WHAT YOU ARE ASKED TO DO: From the material below, pull each line containing the string "green".

RECORDS SUPPLIED:

***

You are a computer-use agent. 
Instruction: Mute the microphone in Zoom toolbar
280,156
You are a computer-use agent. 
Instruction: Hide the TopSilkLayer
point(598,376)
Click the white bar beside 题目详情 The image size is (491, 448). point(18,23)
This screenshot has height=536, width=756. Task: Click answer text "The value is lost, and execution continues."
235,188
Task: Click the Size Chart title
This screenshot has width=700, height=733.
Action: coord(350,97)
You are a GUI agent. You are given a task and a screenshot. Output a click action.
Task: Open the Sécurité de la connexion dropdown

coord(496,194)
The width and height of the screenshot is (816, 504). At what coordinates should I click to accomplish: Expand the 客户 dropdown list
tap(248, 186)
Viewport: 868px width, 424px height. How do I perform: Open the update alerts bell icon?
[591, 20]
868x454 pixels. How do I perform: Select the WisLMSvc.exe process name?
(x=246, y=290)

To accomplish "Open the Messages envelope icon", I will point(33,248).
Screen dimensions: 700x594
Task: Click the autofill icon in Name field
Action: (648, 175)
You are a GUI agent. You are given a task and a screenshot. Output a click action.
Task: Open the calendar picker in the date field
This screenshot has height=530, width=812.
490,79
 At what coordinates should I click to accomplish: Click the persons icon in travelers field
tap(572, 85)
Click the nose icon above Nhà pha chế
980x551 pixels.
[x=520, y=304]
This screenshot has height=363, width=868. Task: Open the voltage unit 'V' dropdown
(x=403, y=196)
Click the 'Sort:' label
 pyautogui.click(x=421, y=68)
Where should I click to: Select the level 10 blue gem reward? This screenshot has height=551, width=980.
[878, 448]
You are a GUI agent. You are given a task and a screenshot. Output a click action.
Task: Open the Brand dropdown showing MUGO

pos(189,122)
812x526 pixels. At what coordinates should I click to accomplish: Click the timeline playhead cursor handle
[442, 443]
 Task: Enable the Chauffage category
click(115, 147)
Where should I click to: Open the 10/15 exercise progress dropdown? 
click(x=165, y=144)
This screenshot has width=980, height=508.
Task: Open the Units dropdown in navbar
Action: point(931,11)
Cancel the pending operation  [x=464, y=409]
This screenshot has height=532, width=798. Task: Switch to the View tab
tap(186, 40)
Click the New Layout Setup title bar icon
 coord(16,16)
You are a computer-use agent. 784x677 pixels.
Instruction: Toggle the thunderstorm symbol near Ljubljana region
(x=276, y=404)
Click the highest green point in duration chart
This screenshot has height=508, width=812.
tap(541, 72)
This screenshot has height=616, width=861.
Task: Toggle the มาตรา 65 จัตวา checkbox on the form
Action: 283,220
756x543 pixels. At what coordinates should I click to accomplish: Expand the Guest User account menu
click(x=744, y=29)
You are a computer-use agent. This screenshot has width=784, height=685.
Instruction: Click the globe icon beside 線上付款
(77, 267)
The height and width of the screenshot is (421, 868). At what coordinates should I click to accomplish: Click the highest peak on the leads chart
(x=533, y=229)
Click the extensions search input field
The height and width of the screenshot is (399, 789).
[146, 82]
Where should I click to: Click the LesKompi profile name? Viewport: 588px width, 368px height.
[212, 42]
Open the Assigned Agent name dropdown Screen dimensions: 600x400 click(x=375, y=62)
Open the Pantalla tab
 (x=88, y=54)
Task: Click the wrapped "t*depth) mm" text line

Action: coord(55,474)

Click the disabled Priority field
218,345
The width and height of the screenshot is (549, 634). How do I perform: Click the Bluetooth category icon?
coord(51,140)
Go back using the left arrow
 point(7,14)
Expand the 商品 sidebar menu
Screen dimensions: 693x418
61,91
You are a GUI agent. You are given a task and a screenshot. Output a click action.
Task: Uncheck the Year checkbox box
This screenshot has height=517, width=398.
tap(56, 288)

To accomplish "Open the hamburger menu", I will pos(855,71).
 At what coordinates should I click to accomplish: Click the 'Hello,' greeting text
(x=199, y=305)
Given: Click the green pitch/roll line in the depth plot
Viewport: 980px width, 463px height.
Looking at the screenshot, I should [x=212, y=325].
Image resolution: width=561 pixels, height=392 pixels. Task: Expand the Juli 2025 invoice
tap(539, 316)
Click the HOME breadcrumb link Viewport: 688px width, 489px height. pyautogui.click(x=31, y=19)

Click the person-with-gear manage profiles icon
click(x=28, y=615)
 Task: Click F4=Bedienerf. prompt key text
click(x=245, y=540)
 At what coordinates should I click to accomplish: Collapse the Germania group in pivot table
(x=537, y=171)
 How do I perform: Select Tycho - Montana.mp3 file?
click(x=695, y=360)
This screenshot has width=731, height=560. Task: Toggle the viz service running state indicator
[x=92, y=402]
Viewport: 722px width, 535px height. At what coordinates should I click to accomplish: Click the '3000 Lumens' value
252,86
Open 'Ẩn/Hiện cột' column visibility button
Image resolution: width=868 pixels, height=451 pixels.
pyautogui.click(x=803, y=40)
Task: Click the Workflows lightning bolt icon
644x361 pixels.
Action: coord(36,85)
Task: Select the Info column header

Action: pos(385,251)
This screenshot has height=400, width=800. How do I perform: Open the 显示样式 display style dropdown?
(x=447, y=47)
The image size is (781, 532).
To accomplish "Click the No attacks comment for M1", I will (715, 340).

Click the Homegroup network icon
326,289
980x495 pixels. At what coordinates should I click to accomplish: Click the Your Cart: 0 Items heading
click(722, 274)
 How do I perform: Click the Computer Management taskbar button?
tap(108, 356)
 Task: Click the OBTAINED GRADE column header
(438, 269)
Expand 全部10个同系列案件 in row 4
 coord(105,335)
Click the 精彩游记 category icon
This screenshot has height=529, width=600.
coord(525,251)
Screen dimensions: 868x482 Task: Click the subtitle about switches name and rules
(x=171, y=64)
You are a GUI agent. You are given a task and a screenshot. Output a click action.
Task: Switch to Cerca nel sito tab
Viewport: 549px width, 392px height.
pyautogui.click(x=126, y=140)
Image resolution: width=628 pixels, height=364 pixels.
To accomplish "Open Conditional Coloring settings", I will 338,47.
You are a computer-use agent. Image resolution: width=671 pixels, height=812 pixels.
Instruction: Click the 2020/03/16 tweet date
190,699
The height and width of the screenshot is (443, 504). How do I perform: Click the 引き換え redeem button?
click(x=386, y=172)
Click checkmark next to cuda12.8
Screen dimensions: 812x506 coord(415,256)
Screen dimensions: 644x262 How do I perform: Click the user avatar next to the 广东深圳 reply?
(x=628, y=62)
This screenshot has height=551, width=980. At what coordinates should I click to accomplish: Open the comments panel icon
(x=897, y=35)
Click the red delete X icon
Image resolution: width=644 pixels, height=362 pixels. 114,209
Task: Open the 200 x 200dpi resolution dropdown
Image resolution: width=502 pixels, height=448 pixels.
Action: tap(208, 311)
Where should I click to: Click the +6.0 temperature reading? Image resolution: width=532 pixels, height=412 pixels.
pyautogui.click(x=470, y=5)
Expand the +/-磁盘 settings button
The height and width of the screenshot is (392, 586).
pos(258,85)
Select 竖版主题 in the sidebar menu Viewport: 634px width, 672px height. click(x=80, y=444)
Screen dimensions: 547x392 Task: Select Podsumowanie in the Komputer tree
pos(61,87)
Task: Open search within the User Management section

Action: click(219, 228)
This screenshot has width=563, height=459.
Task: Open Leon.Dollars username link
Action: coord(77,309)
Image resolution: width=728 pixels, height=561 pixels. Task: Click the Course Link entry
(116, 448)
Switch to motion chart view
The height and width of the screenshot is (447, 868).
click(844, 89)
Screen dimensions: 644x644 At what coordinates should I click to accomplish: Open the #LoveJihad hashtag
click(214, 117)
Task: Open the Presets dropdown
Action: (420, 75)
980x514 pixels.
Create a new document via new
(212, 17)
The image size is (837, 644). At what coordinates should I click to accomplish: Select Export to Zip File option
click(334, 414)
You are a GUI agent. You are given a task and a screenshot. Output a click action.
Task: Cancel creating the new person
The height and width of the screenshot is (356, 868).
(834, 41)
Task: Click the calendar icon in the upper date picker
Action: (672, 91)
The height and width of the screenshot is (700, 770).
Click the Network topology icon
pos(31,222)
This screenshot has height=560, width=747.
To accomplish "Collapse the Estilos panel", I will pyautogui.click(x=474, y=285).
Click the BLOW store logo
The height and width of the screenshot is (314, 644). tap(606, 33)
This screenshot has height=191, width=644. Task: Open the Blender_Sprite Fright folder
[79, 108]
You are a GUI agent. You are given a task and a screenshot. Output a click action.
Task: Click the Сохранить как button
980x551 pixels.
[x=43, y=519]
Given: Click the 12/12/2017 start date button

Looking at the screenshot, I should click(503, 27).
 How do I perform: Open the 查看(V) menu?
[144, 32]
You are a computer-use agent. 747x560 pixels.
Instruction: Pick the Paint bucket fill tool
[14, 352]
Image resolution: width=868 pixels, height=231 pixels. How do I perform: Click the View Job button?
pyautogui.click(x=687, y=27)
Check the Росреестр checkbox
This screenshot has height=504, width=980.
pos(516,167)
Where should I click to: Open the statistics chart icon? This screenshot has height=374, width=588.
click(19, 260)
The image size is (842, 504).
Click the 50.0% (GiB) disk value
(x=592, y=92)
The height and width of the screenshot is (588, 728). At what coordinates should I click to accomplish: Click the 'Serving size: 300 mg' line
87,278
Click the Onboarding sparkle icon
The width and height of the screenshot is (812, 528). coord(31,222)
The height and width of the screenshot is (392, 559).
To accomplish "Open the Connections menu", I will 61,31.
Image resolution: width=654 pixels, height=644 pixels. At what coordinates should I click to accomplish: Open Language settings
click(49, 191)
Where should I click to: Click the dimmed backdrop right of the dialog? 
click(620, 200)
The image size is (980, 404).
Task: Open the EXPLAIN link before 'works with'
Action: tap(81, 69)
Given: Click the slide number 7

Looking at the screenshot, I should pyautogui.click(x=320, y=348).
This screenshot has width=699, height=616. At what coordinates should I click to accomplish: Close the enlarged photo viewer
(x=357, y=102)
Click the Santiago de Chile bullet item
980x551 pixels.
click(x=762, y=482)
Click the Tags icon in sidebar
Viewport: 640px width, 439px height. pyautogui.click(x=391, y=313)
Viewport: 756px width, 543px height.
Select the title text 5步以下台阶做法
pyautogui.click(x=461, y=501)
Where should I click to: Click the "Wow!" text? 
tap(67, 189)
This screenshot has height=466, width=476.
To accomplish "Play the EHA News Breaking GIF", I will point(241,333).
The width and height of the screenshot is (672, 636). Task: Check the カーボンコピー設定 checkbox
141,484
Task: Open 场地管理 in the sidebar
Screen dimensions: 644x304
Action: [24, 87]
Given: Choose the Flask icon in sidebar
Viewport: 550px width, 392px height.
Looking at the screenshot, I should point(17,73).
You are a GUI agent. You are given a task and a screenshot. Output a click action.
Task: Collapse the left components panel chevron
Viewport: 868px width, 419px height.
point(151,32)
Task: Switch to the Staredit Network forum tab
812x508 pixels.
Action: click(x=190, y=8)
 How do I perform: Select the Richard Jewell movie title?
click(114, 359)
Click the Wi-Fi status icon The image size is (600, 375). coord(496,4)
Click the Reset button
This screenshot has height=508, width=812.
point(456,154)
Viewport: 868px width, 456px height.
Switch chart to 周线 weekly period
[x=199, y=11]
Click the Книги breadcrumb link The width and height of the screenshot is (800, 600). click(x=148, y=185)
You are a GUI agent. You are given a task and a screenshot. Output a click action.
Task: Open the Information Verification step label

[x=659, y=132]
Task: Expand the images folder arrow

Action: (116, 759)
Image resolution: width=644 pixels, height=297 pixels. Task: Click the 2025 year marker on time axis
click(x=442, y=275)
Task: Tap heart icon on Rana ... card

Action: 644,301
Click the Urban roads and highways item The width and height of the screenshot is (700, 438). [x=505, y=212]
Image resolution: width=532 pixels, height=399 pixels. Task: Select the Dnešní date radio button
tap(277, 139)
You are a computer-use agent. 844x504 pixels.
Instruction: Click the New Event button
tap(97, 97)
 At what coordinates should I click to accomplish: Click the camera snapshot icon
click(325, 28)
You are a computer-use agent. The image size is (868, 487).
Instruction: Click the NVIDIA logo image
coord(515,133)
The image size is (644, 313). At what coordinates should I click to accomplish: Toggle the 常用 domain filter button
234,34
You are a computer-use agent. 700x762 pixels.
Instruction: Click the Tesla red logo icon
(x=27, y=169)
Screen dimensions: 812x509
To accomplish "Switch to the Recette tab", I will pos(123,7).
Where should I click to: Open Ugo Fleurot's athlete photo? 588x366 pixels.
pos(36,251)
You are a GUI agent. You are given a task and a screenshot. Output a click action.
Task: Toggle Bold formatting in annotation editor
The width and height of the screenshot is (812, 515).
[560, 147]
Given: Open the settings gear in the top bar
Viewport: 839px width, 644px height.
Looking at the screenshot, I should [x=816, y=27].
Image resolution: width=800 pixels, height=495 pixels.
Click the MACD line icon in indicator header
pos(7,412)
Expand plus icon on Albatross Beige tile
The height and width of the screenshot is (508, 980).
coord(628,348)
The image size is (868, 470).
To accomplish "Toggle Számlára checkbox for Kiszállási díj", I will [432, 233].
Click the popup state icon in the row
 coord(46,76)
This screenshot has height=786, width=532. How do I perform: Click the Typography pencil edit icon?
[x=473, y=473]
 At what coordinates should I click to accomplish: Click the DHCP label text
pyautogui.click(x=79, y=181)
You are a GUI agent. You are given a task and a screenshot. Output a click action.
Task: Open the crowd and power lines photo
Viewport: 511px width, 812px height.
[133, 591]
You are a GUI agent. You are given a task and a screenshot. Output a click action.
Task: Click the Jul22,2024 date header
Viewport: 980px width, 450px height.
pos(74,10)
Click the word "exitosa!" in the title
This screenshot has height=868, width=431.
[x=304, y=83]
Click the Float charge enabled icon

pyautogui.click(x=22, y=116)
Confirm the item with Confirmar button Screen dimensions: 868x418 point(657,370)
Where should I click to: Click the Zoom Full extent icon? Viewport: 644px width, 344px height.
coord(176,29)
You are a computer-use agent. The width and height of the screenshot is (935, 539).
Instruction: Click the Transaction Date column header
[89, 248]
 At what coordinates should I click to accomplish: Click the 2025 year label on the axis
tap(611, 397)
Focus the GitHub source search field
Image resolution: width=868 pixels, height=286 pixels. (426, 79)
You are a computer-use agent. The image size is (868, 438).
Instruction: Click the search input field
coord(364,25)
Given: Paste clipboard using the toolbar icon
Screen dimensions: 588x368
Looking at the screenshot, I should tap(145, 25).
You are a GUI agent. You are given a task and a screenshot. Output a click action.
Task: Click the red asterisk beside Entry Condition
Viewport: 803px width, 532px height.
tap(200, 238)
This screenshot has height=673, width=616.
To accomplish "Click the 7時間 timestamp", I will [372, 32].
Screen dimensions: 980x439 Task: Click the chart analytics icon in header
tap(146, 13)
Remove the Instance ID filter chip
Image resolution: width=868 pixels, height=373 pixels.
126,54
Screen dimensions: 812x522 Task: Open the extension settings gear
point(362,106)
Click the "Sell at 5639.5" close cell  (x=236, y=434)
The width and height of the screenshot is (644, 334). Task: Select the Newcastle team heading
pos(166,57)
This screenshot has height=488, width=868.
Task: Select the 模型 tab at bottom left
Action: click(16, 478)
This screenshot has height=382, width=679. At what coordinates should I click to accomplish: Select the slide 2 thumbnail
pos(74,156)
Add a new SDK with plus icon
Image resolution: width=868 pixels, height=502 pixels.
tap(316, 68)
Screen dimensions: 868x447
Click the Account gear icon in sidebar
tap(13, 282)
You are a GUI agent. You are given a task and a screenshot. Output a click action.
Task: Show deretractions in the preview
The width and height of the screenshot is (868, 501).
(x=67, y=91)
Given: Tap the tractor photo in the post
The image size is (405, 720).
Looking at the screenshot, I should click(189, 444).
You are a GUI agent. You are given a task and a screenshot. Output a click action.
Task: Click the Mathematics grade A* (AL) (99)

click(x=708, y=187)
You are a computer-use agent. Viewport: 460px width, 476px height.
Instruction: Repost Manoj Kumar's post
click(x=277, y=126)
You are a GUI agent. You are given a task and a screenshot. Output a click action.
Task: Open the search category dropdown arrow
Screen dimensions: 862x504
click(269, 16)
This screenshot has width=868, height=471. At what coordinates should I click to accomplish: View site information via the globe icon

***

RESULT BELOW:
Click the highest green point in duration chart
Given: Click the green pitch/roll line in the depth plot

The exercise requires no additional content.